The ambassador was apparently the only honest man in a corrupt government, so of course he had to be rubbed out. Batman takes Wonder Woman to meet a spy acquaintance of his codenamed “Uncle Sam,” which is funny considering that she was off on an adventure with another Uncle Sam in another comic that same month. This guy explains that the blueprints for the world’s most advanced decoding machine, called Peter Rabbit, are being sold piece by piece to Sudaria, presumably by Catwoman—or so Batman insists.
After that, well, a bunch of stuff happens. Believing a piece of the blueprint is being smuggled to the new acting ambassador inside an auctioned cat statuette, Bruce Wayne gets into a bidding war with the guy and of course wins, because he’s just that rich, but it turns out the statuette is a bomb! Oh, that tricky Catwoman.
I have to say, this Catwoman is way more into killing people than she’d become later on, although she’s still just in it for the profit, the shiny things, and the cat fetish.
Then Batman just decides to let a jaguar loose and follow it back to Catwoman’s lair, which works surprisingly well, but the crook gets away while Bats and WW are fighting her tigers.

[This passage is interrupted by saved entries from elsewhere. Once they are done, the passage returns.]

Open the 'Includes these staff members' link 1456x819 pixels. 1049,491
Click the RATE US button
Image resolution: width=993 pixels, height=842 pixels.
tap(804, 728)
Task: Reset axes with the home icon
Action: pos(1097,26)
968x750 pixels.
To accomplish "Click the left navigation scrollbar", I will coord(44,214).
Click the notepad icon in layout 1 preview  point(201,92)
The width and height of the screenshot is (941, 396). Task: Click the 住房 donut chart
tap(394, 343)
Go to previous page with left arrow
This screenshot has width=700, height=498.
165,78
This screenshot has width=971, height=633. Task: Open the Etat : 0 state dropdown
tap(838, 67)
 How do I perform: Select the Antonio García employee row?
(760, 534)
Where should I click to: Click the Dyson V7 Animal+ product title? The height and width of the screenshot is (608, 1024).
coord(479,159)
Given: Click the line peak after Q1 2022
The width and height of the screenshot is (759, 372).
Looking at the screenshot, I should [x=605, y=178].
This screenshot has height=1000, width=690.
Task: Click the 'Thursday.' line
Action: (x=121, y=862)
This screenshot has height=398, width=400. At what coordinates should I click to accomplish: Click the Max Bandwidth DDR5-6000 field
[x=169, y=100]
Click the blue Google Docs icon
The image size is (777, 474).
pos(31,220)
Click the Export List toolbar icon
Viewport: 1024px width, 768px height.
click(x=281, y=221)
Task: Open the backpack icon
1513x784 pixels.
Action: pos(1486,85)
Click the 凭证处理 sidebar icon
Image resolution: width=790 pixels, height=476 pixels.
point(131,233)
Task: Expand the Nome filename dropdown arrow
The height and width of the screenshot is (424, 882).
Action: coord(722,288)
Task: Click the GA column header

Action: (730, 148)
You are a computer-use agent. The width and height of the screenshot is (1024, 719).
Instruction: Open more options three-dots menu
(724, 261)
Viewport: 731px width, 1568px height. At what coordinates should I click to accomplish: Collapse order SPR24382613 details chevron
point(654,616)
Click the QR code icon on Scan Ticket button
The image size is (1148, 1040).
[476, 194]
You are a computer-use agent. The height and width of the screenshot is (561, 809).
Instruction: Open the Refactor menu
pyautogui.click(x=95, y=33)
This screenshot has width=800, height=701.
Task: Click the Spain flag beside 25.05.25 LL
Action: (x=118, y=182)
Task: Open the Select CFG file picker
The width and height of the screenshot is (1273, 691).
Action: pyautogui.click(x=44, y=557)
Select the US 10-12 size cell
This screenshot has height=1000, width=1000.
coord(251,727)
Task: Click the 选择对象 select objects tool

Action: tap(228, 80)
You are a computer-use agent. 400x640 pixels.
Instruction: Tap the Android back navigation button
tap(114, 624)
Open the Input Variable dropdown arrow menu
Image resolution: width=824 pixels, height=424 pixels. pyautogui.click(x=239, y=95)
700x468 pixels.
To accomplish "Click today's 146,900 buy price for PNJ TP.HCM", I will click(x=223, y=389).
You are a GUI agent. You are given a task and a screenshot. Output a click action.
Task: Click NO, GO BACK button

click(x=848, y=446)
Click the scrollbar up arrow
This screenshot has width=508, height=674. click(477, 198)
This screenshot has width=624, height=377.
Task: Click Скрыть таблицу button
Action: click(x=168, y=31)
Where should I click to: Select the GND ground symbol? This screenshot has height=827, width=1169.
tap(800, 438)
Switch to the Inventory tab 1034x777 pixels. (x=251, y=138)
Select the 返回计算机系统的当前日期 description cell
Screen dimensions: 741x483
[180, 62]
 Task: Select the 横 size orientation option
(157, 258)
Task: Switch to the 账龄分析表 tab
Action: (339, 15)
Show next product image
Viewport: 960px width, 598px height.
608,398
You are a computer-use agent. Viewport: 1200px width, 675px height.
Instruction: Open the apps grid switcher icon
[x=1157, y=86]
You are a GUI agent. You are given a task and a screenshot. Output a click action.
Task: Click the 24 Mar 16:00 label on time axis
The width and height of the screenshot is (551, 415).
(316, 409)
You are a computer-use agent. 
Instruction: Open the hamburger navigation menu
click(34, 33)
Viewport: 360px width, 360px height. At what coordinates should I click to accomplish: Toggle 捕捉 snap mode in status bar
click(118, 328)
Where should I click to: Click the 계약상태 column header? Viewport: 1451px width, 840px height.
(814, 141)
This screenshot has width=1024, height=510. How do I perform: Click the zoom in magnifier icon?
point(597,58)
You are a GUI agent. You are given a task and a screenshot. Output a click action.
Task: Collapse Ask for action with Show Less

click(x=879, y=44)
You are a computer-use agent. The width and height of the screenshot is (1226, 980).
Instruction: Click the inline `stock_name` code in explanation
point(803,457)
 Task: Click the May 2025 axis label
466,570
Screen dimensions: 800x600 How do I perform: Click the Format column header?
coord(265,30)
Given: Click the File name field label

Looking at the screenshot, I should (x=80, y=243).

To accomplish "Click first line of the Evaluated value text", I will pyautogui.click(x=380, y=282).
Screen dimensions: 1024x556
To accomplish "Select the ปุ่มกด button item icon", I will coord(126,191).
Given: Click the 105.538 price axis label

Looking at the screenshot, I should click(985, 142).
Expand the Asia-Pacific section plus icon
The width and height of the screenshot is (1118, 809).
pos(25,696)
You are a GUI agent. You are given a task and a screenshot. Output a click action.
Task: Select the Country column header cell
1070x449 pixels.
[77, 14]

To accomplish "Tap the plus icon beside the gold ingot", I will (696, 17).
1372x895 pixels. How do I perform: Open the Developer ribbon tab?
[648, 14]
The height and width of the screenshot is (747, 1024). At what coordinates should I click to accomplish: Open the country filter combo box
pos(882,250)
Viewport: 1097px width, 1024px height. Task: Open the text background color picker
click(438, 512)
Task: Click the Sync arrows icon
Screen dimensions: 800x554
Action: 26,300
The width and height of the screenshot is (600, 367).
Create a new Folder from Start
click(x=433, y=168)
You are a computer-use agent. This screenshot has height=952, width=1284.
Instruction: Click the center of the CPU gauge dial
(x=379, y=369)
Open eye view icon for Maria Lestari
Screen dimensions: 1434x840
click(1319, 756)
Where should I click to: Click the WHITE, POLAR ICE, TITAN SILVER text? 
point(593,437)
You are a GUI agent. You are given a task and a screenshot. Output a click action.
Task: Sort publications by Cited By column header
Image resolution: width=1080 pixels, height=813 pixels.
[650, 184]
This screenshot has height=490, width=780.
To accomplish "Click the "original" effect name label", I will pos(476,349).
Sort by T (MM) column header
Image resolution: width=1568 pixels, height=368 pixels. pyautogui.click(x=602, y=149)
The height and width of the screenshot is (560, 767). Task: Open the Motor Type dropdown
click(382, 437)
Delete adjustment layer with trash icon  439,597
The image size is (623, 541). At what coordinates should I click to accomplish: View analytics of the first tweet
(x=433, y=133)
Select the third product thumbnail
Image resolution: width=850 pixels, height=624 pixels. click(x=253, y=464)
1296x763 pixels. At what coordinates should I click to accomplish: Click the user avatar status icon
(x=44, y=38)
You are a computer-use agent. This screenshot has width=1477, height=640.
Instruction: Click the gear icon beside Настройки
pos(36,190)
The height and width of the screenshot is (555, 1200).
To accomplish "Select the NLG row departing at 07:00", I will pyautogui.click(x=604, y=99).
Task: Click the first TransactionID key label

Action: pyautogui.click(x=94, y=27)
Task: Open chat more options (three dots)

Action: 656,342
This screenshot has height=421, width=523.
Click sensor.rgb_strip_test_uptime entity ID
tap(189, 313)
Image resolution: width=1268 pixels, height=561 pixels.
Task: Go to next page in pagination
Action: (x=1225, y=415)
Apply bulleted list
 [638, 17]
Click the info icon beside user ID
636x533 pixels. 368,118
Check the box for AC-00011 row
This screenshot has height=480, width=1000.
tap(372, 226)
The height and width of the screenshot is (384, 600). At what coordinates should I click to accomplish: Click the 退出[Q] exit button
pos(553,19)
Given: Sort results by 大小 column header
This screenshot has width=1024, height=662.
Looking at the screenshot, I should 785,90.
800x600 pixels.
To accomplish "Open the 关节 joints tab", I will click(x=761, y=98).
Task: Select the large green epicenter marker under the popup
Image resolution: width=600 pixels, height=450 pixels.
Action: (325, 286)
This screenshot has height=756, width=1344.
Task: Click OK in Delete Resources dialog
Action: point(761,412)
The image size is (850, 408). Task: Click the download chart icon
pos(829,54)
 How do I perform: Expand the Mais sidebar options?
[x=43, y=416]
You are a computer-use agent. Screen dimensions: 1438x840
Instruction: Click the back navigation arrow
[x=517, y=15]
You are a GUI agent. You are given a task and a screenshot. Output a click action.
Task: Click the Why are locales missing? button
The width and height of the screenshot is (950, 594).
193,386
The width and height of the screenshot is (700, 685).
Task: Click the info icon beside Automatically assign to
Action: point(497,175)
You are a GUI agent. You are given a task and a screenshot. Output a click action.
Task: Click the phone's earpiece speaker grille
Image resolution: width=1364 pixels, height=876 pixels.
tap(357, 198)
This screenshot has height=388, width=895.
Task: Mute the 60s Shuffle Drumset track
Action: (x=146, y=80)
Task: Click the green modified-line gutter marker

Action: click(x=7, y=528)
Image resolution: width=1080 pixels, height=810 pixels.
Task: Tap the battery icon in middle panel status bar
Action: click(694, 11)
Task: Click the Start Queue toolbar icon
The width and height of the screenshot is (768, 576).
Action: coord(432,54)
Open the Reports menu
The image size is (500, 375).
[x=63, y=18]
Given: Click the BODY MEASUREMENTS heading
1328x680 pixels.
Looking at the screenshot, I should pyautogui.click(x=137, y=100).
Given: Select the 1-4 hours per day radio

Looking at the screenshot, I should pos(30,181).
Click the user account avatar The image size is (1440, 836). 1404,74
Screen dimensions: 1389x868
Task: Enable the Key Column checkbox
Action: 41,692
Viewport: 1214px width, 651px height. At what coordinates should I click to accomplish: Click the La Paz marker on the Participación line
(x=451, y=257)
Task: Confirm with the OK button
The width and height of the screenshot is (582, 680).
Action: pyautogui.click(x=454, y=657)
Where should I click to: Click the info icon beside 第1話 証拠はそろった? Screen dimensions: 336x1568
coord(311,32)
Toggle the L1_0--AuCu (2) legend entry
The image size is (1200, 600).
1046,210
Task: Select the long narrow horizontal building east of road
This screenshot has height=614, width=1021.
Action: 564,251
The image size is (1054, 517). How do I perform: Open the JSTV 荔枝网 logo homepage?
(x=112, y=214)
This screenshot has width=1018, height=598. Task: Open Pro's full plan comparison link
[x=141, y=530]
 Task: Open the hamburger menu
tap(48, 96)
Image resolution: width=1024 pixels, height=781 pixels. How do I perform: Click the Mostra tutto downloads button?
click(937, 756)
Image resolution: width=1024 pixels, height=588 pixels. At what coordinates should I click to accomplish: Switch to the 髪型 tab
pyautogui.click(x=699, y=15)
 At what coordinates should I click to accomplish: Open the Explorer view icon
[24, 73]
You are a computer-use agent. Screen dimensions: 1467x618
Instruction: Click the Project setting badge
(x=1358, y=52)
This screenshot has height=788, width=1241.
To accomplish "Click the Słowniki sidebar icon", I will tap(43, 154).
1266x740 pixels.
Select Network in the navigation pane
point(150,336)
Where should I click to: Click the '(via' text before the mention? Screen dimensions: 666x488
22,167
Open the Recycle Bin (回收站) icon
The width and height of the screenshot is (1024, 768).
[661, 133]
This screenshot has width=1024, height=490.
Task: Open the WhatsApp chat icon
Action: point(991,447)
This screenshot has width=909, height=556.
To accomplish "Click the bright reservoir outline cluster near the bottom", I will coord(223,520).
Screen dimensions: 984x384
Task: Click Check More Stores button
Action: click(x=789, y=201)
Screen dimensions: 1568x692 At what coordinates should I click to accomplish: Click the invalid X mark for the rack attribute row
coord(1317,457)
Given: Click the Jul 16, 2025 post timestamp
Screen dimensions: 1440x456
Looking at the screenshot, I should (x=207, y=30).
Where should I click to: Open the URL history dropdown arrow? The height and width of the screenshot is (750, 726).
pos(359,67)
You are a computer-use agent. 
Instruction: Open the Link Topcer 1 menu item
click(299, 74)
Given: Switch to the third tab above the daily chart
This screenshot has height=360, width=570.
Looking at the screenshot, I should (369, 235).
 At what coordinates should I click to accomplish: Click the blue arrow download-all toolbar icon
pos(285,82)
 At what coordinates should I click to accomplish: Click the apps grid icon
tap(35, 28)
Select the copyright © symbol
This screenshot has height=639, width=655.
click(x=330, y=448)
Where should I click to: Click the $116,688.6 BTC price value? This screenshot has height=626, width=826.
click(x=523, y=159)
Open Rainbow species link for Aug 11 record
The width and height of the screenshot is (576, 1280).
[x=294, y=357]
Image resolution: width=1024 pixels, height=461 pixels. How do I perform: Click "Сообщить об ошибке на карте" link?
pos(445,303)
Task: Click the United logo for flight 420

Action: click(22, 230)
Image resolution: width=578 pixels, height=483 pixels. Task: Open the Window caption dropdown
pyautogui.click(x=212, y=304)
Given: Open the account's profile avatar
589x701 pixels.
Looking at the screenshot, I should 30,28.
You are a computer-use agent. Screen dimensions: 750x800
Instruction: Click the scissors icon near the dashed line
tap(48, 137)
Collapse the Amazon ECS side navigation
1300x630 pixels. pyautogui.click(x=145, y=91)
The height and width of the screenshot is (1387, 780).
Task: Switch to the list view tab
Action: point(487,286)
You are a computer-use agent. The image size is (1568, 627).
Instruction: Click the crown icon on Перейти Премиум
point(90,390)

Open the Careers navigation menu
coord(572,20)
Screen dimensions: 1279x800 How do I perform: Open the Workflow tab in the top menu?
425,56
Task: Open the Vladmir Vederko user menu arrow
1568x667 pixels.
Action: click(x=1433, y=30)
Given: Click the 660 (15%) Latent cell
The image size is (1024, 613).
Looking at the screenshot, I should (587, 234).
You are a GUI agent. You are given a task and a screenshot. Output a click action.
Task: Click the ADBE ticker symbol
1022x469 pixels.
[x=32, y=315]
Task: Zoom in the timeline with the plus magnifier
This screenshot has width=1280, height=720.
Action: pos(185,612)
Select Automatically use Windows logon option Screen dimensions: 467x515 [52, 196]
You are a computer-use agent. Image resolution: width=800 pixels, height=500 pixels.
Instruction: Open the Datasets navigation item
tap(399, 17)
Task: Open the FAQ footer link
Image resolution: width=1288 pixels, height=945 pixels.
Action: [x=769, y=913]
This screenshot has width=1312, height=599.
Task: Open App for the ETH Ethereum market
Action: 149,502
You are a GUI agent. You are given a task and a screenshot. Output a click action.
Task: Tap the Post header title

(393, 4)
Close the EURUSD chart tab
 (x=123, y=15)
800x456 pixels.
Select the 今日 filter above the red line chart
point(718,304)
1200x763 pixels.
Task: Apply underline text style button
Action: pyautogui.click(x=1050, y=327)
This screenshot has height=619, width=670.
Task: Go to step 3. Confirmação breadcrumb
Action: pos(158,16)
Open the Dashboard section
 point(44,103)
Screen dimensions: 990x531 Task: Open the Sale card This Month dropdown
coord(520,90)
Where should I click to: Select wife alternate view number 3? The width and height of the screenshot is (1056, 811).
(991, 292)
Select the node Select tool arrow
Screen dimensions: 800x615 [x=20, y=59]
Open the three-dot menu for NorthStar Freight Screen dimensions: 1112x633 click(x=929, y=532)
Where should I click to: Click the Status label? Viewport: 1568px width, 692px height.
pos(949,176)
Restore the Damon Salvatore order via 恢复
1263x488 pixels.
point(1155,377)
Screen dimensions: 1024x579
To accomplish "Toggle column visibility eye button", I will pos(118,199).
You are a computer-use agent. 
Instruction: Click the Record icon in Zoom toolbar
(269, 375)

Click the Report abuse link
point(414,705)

Next thing you know, Catwoman herself has been appointed the new ambassador of Sudaria, giving up her US citizenship to do it. The nerve! And Wonder Woman’s been appointed her bodyguard by the UN! Say what? (Weirdly enough, the Joker would later be appointed Iran’s ambassador to the UN in a 1988 Batman story by Jim Starlin, the one in which Jason Todd was killed.)
But Wonder Woman turns out to be a terrible bodyguard, because on the very next page Catwoman’s supposedly dead, her body being shipped to Sudaria. Of course, Batman suspects that it’s all a ruse to smuggle the last piece of the puzzle without getting searched by customs (not that they’d ever really do an extensive enough search to find a photograph anyway, but the whole story hinges on us not thinking too hard about that little detail). And of course he’s right because the coffin’s full of more killer jaguars! And the film is actually in Wonder Woman’s invisible jet! But Catwoman just had to gloat to Batman about that very fact in her prerecorded message, because surely he could never survive her deadly cats like he always has before, so he just calls Diana, and that’s about the end of that whole plot. Pretty anticlimatic after all those twists and turns, but, well, that’s Haney for you.
4 / 10 / 2015 5:21 pm
This is the story in all of Pre-Crsisi DC Canon where Catwoman was a killer, the very next comic to feature makes a plot point out her not being capable of killing (which Batman is thought dead and Catwoman tried to claim the credit).
That’s why this story was later relegated to Earth-B
Catwoman costume is also complellty unique to this story, and I think it’s a shame it’s not well known enough to inspire Cosplay.
4 / 10 / 2015 5:47 pm
Well, the costume isn’t truly unique to this story. She wore it in Batman #210 & 256, Wonder Woman #201-202 (linked above in my writeup), the cover of The Joker #1, and some other places. But it was pretty short-lived, anyway. Not as short-lived as the green one she wore before this one, though.
4 / 14 / 2015 4:24 pm
That Costume is similar but not exactly the same.